Repeat all of the data precisely.

(DATASET CONTENT begins)

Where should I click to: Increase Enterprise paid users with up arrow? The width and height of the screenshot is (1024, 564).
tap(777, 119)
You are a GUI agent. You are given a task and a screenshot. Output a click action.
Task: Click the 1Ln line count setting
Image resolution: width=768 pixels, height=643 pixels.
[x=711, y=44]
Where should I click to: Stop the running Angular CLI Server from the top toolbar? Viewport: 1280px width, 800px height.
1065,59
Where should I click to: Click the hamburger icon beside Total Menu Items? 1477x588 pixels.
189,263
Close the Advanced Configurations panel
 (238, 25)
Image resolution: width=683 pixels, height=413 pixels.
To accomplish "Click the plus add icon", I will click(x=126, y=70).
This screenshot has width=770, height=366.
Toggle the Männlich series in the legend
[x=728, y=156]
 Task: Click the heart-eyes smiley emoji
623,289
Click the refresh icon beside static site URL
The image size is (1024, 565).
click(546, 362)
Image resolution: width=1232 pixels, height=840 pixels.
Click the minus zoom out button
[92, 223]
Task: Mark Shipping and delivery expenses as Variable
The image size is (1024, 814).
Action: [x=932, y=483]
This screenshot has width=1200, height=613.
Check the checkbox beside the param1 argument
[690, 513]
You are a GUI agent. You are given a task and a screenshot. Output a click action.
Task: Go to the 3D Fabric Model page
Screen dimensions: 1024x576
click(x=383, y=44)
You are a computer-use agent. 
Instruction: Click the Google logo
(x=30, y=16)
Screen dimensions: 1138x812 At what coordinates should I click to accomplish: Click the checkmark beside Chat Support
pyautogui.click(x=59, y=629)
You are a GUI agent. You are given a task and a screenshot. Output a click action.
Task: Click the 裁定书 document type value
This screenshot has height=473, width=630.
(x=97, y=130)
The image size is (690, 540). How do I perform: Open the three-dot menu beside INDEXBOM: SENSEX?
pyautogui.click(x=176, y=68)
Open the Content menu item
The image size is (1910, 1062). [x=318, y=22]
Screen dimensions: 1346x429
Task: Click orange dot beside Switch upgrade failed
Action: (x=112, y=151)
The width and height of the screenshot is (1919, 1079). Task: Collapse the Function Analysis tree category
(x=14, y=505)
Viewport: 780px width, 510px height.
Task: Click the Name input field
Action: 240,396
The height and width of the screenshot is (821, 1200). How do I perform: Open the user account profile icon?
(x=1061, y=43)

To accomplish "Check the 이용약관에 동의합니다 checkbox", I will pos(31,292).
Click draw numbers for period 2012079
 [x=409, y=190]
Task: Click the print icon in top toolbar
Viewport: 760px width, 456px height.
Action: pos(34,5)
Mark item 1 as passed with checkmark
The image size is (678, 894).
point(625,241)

(DATASET CONTENT ends)

[TASK SOLUTION]
Where should I click to: Increase Enterprise paid users with up arrow? The width and height of the screenshot is (1024, 564).
tap(777, 119)
You are a GUI agent. You are given a task and a screenshot. Output a click action.
Task: Click the 1Ln line count setting
Image resolution: width=768 pixels, height=643 pixels.
[x=711, y=44]
Where should I click to: Stop the running Angular CLI Server from the top toolbar? Viewport: 1280px width, 800px height.
1065,59
Where should I click to: Click the hamburger icon beside Total Menu Items? 1477x588 pixels.
189,263
Close the Advanced Configurations panel
 (238, 25)
Image resolution: width=683 pixels, height=413 pixels.
To accomplish "Click the plus add icon", I will click(x=126, y=70).
This screenshot has width=770, height=366.
Toggle the Männlich series in the legend
[x=728, y=156]
 Task: Click the heart-eyes smiley emoji
623,289
Click the refresh icon beside static site URL
The image size is (1024, 565).
click(546, 362)
Image resolution: width=1232 pixels, height=840 pixels.
Click the minus zoom out button
[92, 223]
Task: Mark Shipping and delivery expenses as Variable
The image size is (1024, 814).
Action: [x=932, y=483]
This screenshot has width=1200, height=613.
Check the checkbox beside the param1 argument
[690, 513]
You are a GUI agent. You are given a task and a screenshot. Output a click action.
Task: Go to the 3D Fabric Model page
Screen dimensions: 1024x576
click(x=383, y=44)
You are a computer-use agent. 
Instruction: Click the Google logo
(x=30, y=16)
Screen dimensions: 1138x812 At what coordinates should I click to accomplish: Click the checkmark beside Chat Support
pyautogui.click(x=59, y=629)
You are a GUI agent. You are given a task and a screenshot. Output a click action.
Task: Click the 裁定书 document type value
This screenshot has height=473, width=630.
(x=97, y=130)
The image size is (690, 540). How do I perform: Open the three-dot menu beside INDEXBOM: SENSEX?
pyautogui.click(x=176, y=68)
Open the Content menu item
The image size is (1910, 1062). [x=318, y=22]
Screen dimensions: 1346x429
Task: Click orange dot beside Switch upgrade failed
Action: (x=112, y=151)
The width and height of the screenshot is (1919, 1079). Task: Collapse the Function Analysis tree category
(x=14, y=505)
Viewport: 780px width, 510px height.
Task: Click the Name input field
Action: 240,396
The height and width of the screenshot is (821, 1200). How do I perform: Open the user account profile icon?
(x=1061, y=43)

To accomplish "Check the 이용약관에 동의합니다 checkbox", I will pos(31,292).
Click draw numbers for period 2012079
 [x=409, y=190]
Task: Click the print icon in top toolbar
Viewport: 760px width, 456px height.
Action: pos(34,5)
Mark item 1 as passed with checkmark
The image size is (678, 894).
point(625,241)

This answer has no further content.